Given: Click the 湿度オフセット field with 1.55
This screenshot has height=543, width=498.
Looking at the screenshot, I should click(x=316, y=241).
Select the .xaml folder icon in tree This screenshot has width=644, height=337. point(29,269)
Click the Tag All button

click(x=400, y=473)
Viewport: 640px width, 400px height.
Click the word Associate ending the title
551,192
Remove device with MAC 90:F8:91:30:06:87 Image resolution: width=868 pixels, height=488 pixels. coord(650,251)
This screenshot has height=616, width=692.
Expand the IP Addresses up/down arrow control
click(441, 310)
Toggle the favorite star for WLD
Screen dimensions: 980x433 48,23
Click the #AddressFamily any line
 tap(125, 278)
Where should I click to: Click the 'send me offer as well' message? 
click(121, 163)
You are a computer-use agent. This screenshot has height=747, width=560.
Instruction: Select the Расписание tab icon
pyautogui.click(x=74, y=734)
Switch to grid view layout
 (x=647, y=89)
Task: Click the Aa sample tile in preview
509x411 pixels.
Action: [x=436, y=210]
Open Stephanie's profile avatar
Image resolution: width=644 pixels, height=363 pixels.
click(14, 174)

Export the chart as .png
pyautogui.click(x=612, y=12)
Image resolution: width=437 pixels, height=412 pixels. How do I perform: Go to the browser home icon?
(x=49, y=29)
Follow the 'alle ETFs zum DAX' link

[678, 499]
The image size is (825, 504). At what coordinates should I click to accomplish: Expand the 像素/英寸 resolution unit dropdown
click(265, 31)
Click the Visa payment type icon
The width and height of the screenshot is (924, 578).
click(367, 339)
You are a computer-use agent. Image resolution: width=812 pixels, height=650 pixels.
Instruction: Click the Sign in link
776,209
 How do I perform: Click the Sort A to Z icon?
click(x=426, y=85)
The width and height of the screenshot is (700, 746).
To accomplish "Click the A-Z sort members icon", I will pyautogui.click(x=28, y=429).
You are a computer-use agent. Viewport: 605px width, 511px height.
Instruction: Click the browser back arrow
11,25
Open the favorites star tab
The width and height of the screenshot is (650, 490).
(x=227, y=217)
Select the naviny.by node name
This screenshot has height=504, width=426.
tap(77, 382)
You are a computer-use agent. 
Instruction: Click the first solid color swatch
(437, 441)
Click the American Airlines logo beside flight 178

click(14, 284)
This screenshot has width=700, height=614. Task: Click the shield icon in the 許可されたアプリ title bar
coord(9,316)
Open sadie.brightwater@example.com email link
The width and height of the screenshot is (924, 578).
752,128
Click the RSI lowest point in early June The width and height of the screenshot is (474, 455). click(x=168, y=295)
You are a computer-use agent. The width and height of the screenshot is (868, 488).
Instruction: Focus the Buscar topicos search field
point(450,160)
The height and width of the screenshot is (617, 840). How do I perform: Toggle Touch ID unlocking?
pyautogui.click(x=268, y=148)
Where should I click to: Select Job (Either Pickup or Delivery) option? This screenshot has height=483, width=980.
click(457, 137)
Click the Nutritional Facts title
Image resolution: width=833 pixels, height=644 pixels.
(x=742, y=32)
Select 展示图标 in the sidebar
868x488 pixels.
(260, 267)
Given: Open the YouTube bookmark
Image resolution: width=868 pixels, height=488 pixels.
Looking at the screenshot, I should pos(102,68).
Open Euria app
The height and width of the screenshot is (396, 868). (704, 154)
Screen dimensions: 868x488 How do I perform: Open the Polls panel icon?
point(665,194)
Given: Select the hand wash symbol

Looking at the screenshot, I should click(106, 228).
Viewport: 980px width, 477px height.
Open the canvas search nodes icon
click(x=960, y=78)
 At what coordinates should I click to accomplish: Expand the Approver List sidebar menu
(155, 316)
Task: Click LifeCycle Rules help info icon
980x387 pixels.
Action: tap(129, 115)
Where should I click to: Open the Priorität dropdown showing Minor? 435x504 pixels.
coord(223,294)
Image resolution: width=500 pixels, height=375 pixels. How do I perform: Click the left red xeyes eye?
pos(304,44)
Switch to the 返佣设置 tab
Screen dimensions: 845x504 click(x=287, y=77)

------------------------------------------------------------------------

Exercise objective: Using the listing, filter for "Viewport" and return the matching lines.

Solved problem:
Viewport: 640px width, 400px height.
You are a computer-use agent. Viewport: 605px width, 511px height.
Viewport: 980px width, 477px height.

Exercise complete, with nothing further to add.